The law, known as SB8, gives any person the right to sue doctors who perform an abortion past six-weeks - before most women know they are pregnant.
The Supreme Court said it will focus on how the law was crafted and whether it can be legally challenged.
It is considered extraordinarily rare for the top US court to expedite cases.
Lower courts have yet to issue final rulings on the so-called Texas Heartbeat Act.
The controversial law - which makes an exception for a documented medical emergency but not for cases of rape or incest - bans abortion after what some refer to as a foetal heartbeat.
The American College of Obstetricians and Gynaecologists says that at six weeks a foetus has not yet developed a heartbeat, but rather an "electrically induced flickering" of tissue that will become the heart.
The Texas law is enforced by giving any individual - from Texas or elsewhere - the right to sue doctors who perform an abortion past the six-week point. However, it does not allow the women who get the procedure to be sued.
The Biden administration has previously said it would ask the court to block the law. Since 1973's landmark Roe v Wade Supreme Court case, US women have had a right to abortions until a foetus is able to survive outside the womb - usually between 22 and 24 weeks into pregnancy.
The US is one of seven out of 198 countries to allow elective abortions after 20 weeks of pregnancy, according to the Washington Post, external.
Lawyers for the state of Texas asked the justices on the court to consider overruling the landmark Roe decision, as well as a separate case that affirmed the constitutional right to an abortion. The court did not accept that request.
Oral arguments in the case have been set for 1 November. The Supreme Court said that it would wait for those arguments to take place before taking any action.
In a written dissent, Supreme Court Justice Sonia Sotomayor said that the expedited timeframe would offer "cold comfort" for women in Texas who are hoping for abortion treatment.
She was the only one of the Supreme Court's nine judges to advocate blocking the law in the short-term.
"Women seeking abortion care in Texas are entitled to relief from this court now," she wrote. "Because of the court's failure to act today, that relief, if it comes, will be too late for many."
The law came into effect in Texas on 1 September.
Abortion providers and opponents of the law had called for it to be lifted until the Supreme Court took up the case.

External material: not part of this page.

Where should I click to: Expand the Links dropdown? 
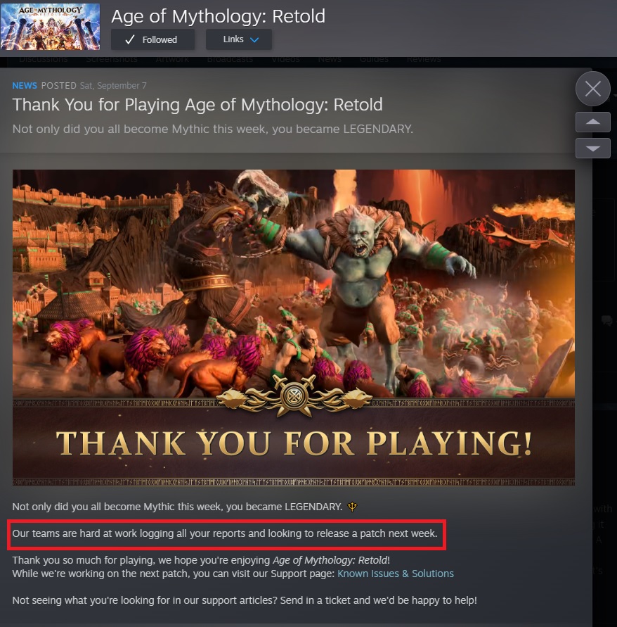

Whole Woman's Health, which operates four clinics in Texas, tweeted that "the legal limbo is excruciating for both patients and our clinic staff".
Experts believe that the oral arguments may provide a glimpse into how the Supreme Court will approach other abortion cases.
In December, the Supreme Court is scheduled to hear a separate case regarding a Mississippi law that bans abortion after 15 weeks.